Quizá recordemos cuando, en las década pasada, cobró fuerza en España el llamado Movimiento Okupa, a raíz de la crisis que dejó sin casa a tanta gente. El verbo okupar se sigue utilizando hoy con el significado de instalarse sin permiso en una vivienda o predio inhabitados. ¡Con k!, gritaron los eternos viudos de la lengua, ¡una falta de ortografía! No me consta pero no me extrañaría que algún reputado escritor madrileño hubiese publicado entonces su indignación en El País explicando, como asumiendo que nadie más que él cursó la primaria, que «la letra k no es una grafía natural del español». Nadie, por supuesto, esperaba que una k solucionara la crisis de la vivienda en España; nadie, por supuesto, habría pensado que era eso lo que buscaban quienes destruían la inmaculada belleza de nuestro idioma incrustándole esa letra impostora. Toda proporción guardada, el propósito era claro, tan claro que, una vez que okupar entró al diccionario de la Real Academia Española, esta misma explicó el asunto de un plumazo en no más de un renglón: «De ocupar, con k, letra que refleja una voluntad de transgresión de las normas ortográficas».

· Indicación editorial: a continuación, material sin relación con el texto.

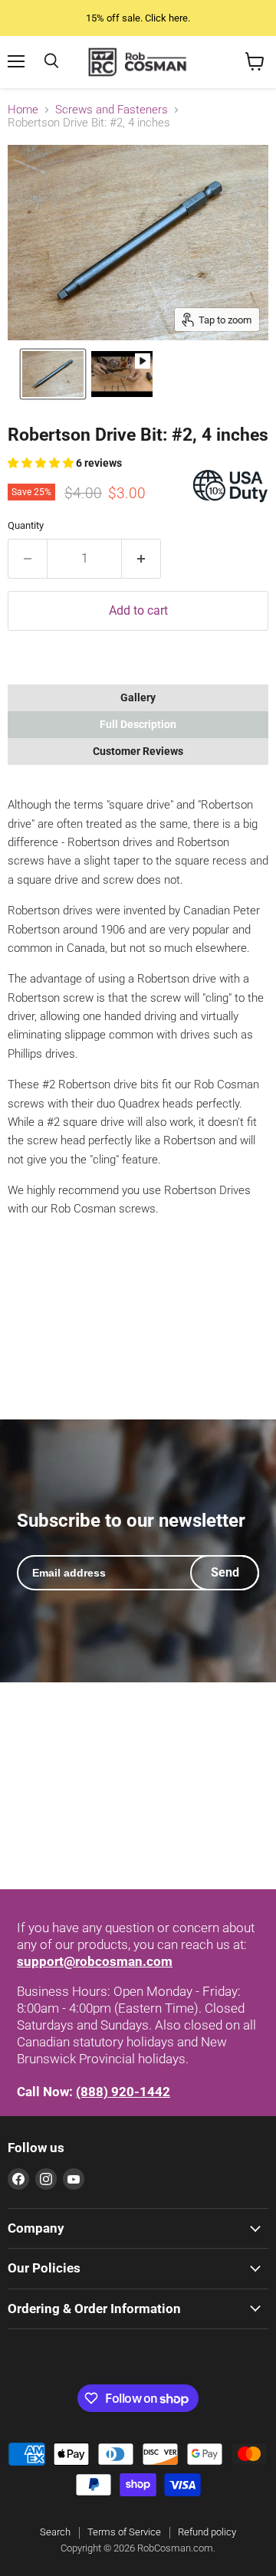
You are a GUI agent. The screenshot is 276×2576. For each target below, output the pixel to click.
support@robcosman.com (94, 1961)
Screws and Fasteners (111, 109)
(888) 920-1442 (123, 2091)
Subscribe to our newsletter (131, 1521)
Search (55, 2532)
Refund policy (207, 2532)
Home (23, 109)
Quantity (26, 525)
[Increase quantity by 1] (141, 559)
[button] (42, 463)
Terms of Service (124, 2532)
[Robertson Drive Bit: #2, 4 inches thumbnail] (53, 374)
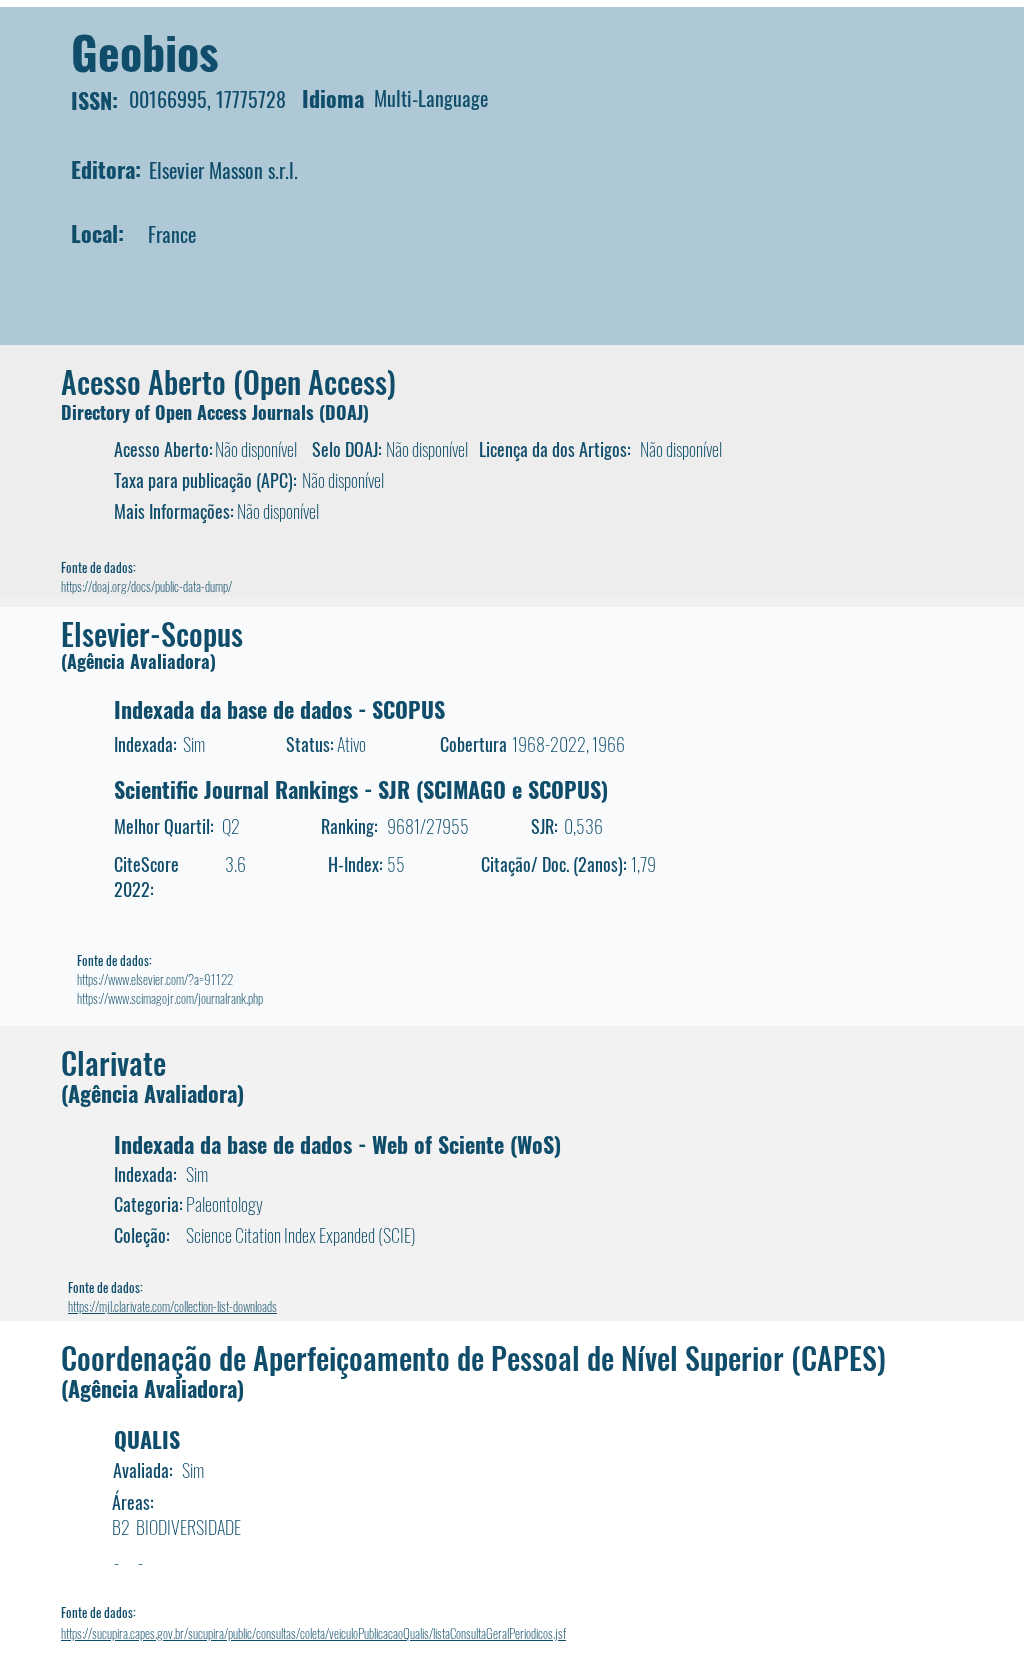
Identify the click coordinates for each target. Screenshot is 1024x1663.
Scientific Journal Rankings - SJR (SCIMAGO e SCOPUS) (361, 789)
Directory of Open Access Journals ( (193, 412)
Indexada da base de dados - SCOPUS (279, 709)
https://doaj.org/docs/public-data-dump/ (146, 586)
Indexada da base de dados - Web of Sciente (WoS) (337, 1144)
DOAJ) (347, 412)
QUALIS (147, 1439)
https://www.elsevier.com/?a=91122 (155, 979)
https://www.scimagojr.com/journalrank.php (170, 998)
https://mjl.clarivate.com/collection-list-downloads (172, 1306)
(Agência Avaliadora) (138, 661)
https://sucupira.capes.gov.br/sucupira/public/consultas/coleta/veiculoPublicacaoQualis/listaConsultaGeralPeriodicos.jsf (313, 1633)
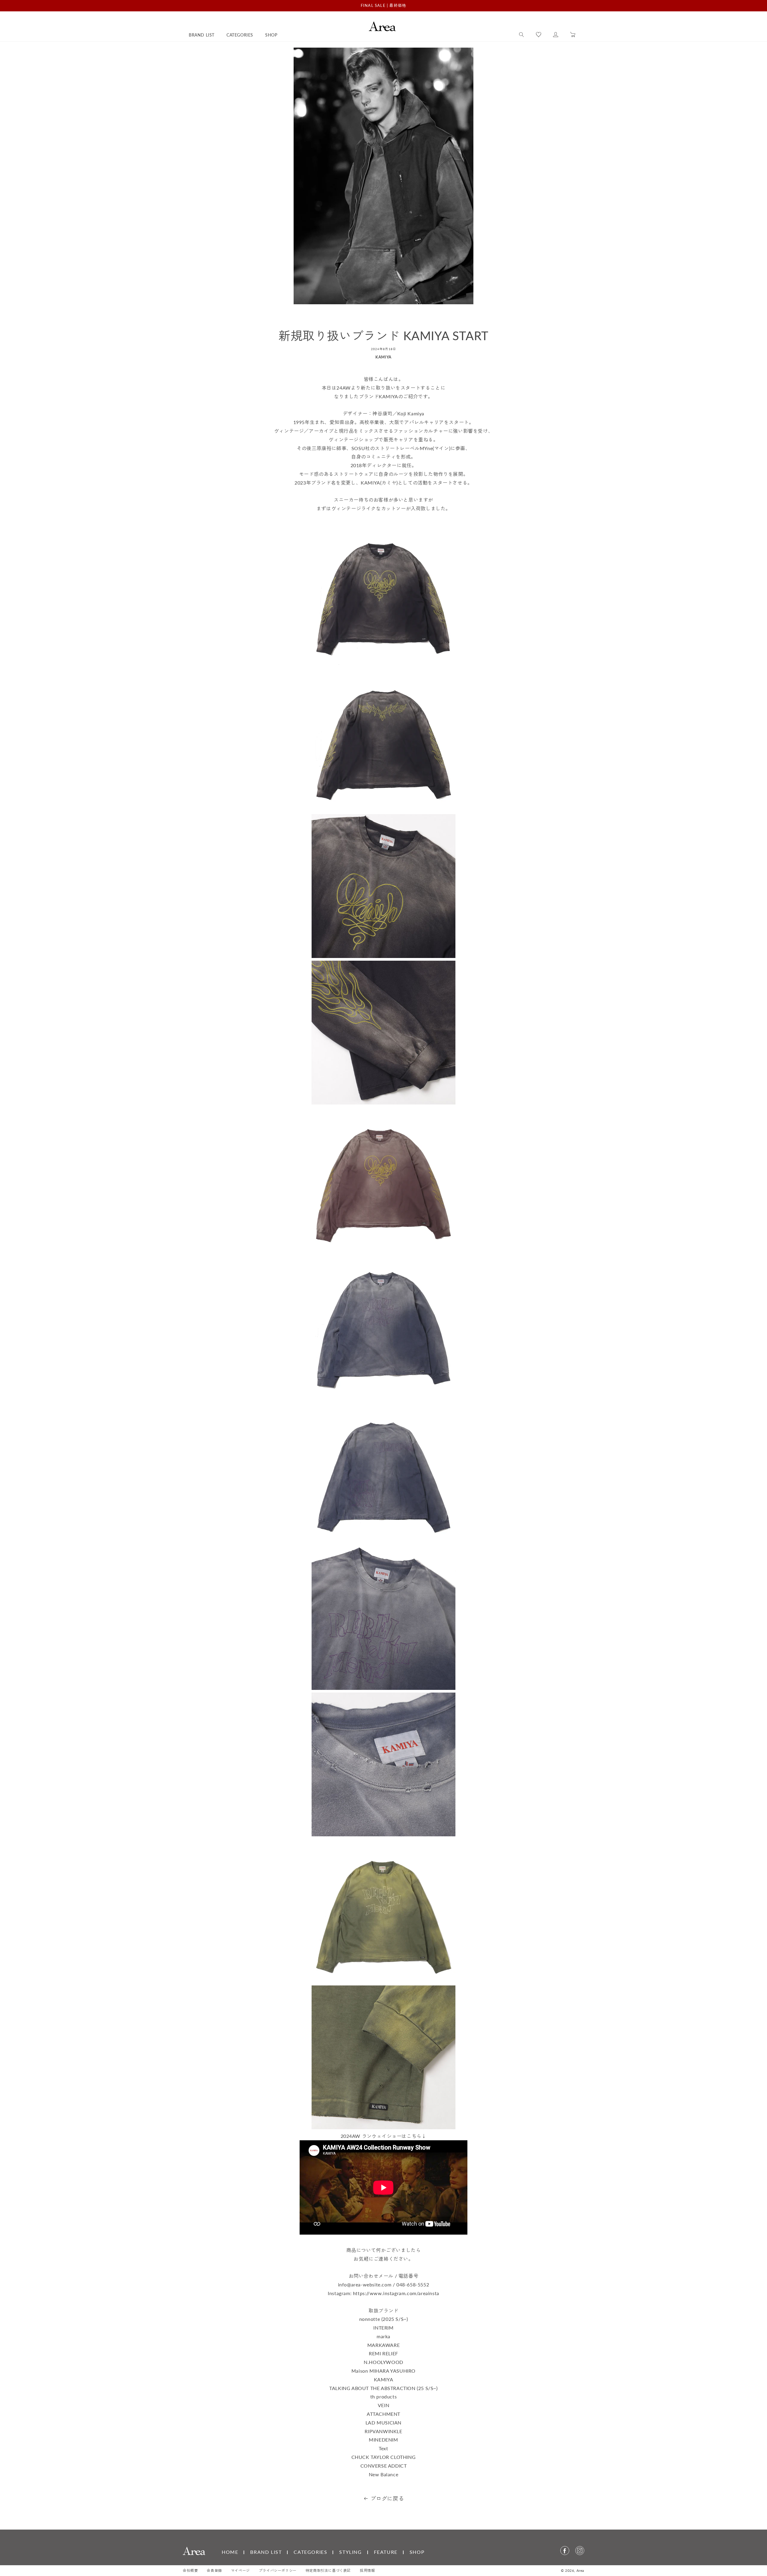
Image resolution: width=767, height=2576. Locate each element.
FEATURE (386, 2552)
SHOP (417, 2552)
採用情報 (367, 2570)
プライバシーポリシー (278, 2570)
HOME (230, 2552)
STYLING (350, 2552)
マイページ (240, 2570)
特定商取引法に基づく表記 (328, 2570)
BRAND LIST (266, 2552)
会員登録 (214, 2570)
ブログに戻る (387, 2498)
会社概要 (190, 2570)
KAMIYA (383, 357)
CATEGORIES (310, 2552)
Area (580, 2570)
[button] (521, 34)
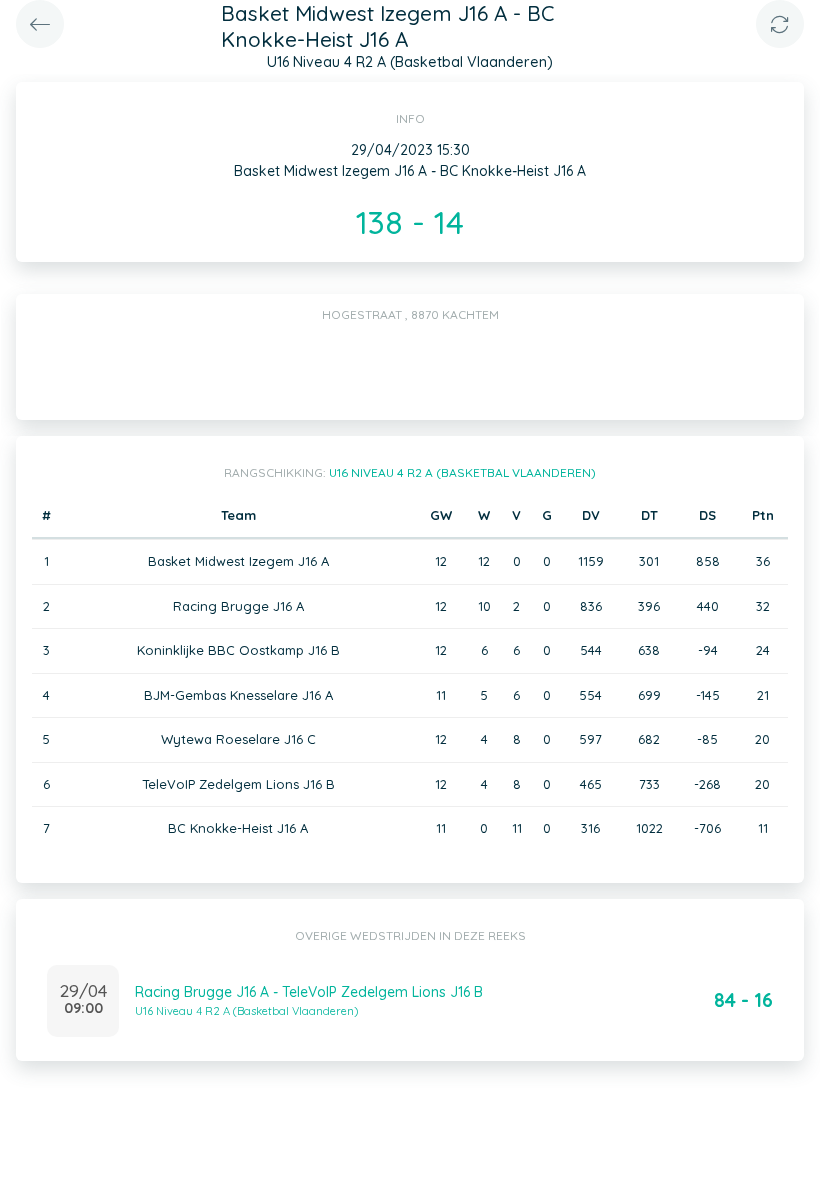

Pues bien, la inclusión discursiva refleja, también, una voluntad de transgresión, y no podemos explicar con las reglas algo que está diseñado para dinamitarlas. Puede que el masculino genérico no se deba, tan obviamente como convendría a nuestra agenda, al patriarcado, pero eso no significa que no podamos tomarlo de rehén gramatical para dejar clara una postura política, para causar escozor entre quienes están muy cómodos con lengua y patriarcado por igual. Con la diferencia de que nuestro «rehén» está a salvo, no es ninguna víctima, es un gigante de siglos que se ríe con ternura de quienes lo defienden arrebatados de una devoción religiosa. Por eso, buscarle explicaciones lingüísticas a lo que es estrictamente político (de nuevo, en el mejor sentido), resulta ocioso. La Equis no quiere refundar el kafkiano entramado lógico de los géneros gramaticales y sus concordancias; es muy probable, si así fuera, que no lo logre. No quiere —al menos no en primer término— modificar la realidad, sino hacerla patente, y esto es vital en sistemas de opresión cuyo mayor éxito es la invisibilidad. Si eso, dentro de un movimiento social más grande y de muchas otros frentes, es fructuoso o no, es harina de otro costal. ¿Porqué usamos La Equis, querido Adrián del pasado? Por chingar, por eso. Por chingar con conocimiento de causa, con esperanza de futuro. No te devanes los sesos con análisis etimológicos y defensas apasionadas de la lengua que por lo demás te heredaron unos soldados borrachos y unos curas aterradores del siglo dieciséis (ok, ok, y quizá también Sor Juana). No es toda tu culpa no entenderlo ahora; con el tiempo, y a la luz de la evidencia, terminarás por comprender que la inclusión discursiva tiene toda la dignidad de una mancha hecha a propósito, y que no necesita más justificación. Incluso a veces lo vas a usar, a veces no; al principio te va a costar trabajo porque fuiste educado para repelerlo, y también porque a veces en tu cabeza se impondrá el sesgo lingüístico; a veces optarás discretamente por otras opciones. Pero las otras veces, cuando sí lo uses, aunque sea así, intermitente, sin mucho método, te va a recordar, y les va a recordar a lxs demás, que el mundo no es justo, pero que los mecanismos de esa injusticia no son ni tan obvios ni tan inmutables como a quienes se benefician de ella les gusta pensar.